Directions for this task: Quote exactly the lines spanning from the top of the data below to the line that contains "About Us (695, 150)", including both.
________________________________________
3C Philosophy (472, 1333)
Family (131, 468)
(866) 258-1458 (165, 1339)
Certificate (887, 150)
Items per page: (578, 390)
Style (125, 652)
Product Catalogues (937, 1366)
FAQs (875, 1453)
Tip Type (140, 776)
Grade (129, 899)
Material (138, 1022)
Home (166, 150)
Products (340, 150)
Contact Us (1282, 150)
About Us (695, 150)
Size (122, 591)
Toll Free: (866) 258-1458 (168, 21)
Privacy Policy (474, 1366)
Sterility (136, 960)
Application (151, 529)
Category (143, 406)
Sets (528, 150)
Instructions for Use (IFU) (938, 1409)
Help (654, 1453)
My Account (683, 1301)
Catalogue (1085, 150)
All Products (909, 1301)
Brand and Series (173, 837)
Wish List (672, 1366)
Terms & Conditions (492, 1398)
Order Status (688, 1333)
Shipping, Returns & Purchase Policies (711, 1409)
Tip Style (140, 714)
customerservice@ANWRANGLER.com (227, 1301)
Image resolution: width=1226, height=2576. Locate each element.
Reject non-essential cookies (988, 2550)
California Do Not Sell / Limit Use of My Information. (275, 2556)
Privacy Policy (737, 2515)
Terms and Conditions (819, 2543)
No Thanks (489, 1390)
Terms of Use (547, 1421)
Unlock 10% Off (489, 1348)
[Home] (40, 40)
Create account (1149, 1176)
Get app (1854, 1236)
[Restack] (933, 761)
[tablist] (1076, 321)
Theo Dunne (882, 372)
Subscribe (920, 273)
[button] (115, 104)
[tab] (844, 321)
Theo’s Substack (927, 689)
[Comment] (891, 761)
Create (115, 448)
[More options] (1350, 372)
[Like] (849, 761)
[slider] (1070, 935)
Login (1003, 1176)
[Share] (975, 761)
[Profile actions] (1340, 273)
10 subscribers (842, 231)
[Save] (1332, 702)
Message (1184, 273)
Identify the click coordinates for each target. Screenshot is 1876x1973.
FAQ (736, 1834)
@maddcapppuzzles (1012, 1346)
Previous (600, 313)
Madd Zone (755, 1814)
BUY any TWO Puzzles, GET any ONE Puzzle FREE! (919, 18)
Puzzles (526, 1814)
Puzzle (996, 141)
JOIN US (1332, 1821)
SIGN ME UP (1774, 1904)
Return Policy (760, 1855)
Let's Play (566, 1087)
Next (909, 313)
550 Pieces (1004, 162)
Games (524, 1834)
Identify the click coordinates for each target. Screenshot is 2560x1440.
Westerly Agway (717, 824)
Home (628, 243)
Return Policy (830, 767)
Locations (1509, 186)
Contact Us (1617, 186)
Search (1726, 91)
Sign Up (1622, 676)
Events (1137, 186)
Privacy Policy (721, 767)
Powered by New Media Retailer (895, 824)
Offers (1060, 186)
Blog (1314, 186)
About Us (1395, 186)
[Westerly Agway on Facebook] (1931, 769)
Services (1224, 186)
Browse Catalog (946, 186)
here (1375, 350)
________________________________________
Result for this task:
3C Philosophy (472, 1333)
Family (131, 468)
(866) 258-1458 (165, 1339)
Certificate (887, 150)
Items per page: (578, 390)
Style (125, 652)
Product Catalogues (937, 1366)
FAQs (875, 1453)
Tip Type (140, 776)
Grade (129, 899)
Material (138, 1022)
Home (166, 150)
Products (340, 150)
Contact Us (1282, 150)
About Us (695, 150)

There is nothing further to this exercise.